[Input for this task Boundary: Start]

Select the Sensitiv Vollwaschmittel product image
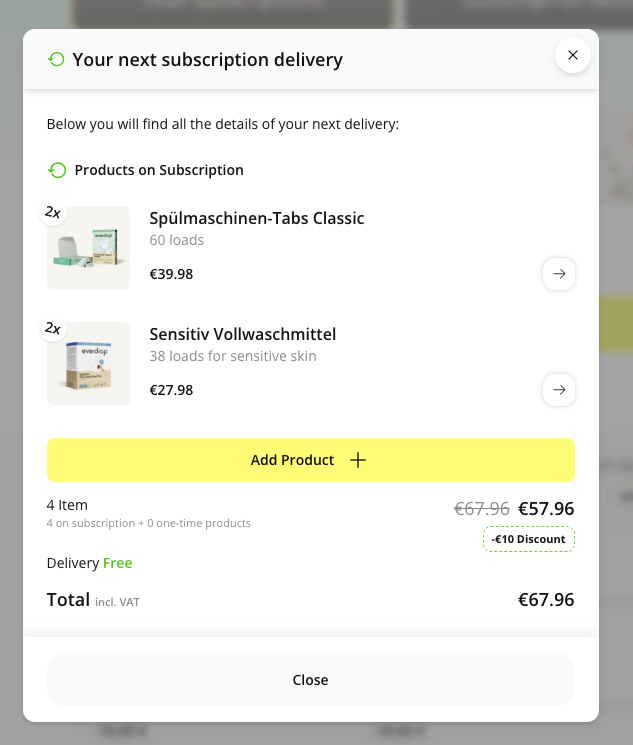Image resolution: width=633 pixels, height=745 pixels. [x=89, y=364]
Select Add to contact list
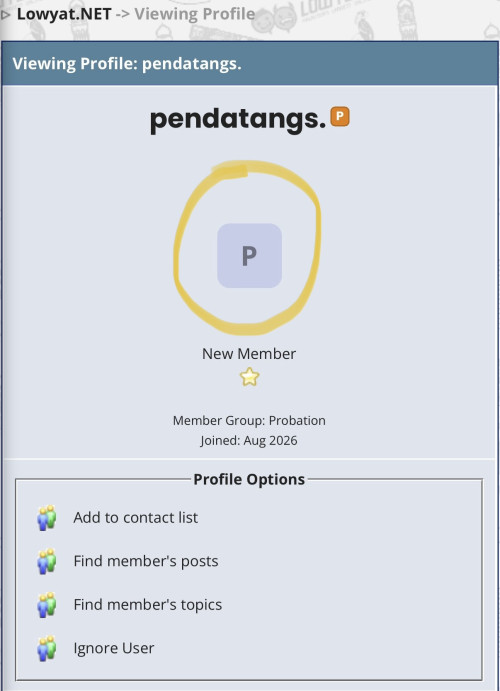Image resolution: width=500 pixels, height=691 pixels. coord(136,517)
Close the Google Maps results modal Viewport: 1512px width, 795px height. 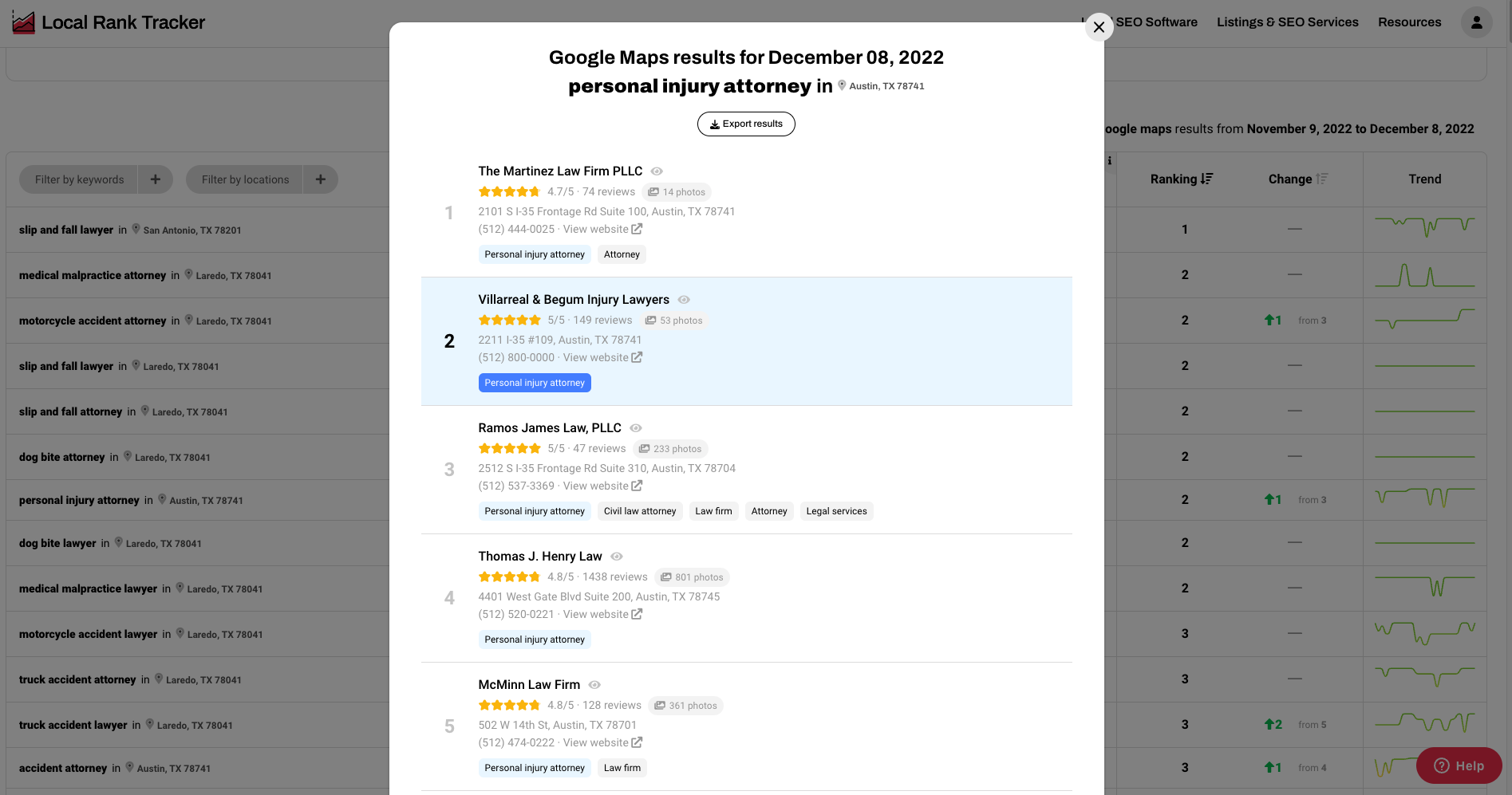pyautogui.click(x=1099, y=27)
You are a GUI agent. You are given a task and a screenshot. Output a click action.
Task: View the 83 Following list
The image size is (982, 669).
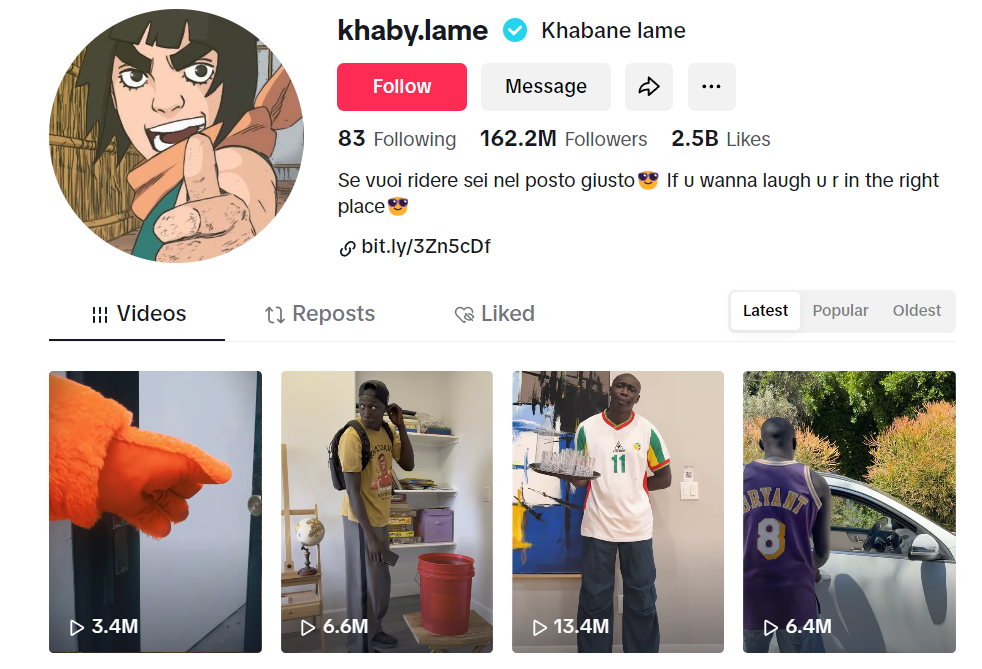tap(397, 138)
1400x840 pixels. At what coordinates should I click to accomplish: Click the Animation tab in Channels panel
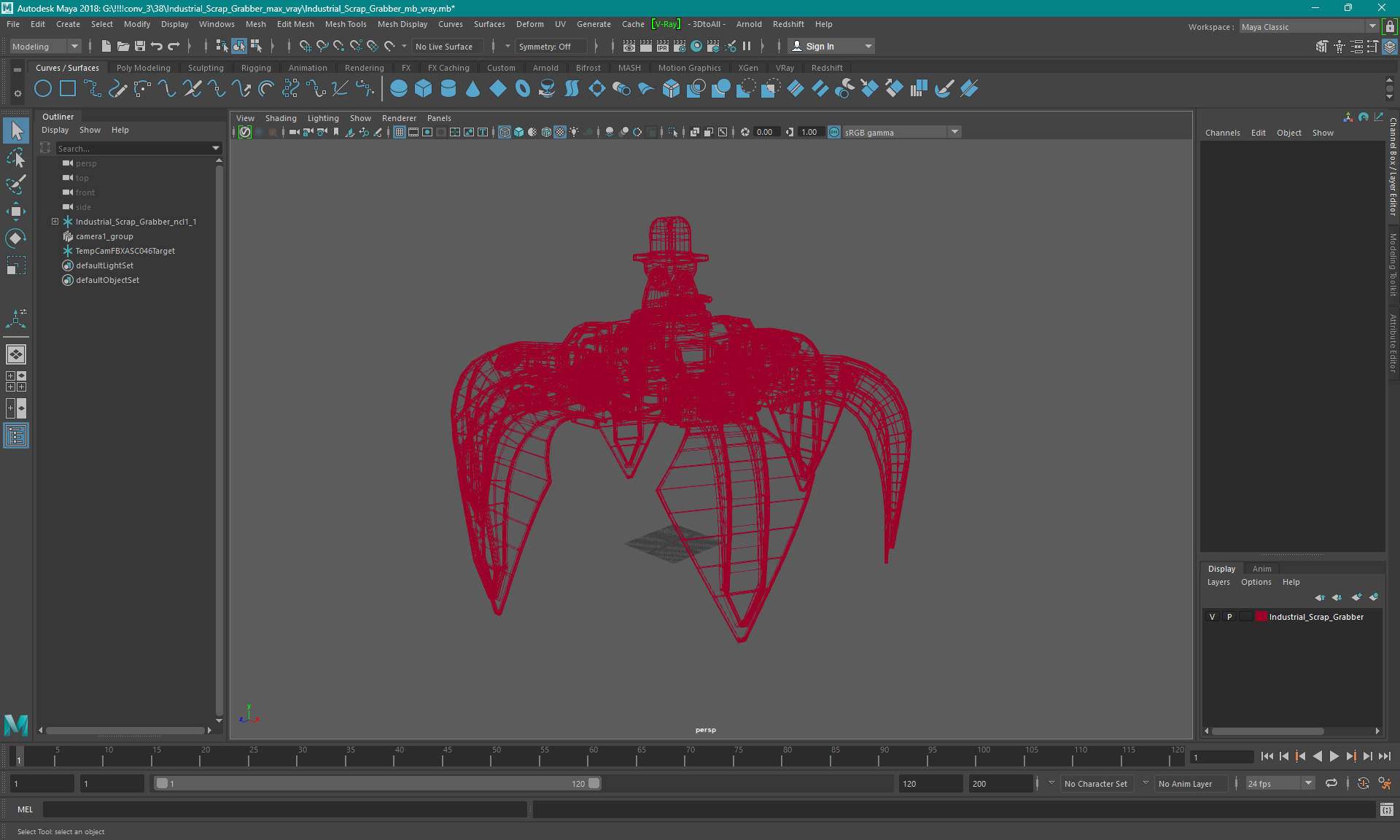click(x=1261, y=568)
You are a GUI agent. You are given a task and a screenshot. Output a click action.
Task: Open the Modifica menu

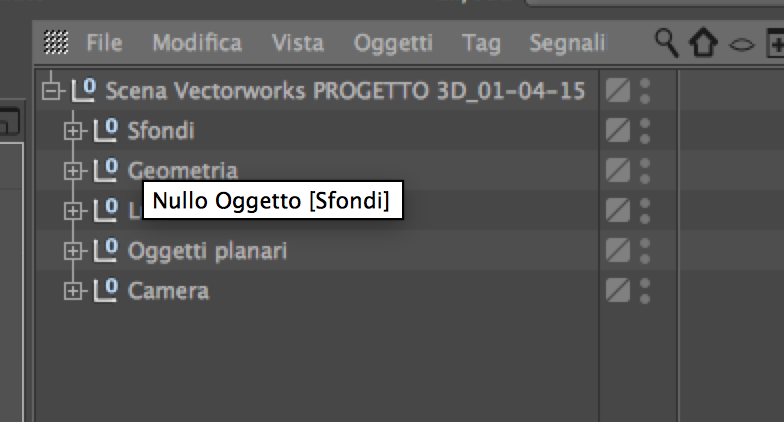coord(197,43)
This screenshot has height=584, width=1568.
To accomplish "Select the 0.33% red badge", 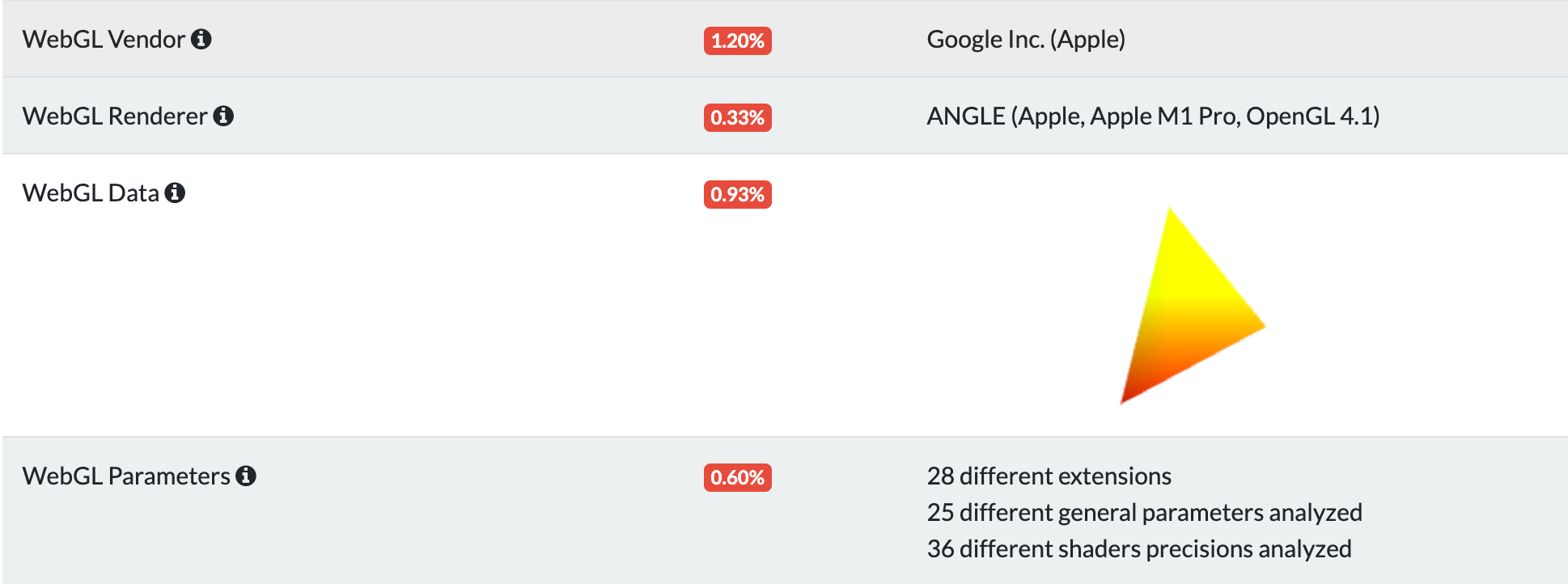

[Input for this task Boundary: End]

**Exercise objective:** Retype the line containing "This screenshot has height=584, width=1568." and each line after it through the last line of the entries above, exactly, with no pictures and nothing else.

**Task response:**
This screenshot has height=584, width=1568.
To accomplish "Select the 0.33% red badge", 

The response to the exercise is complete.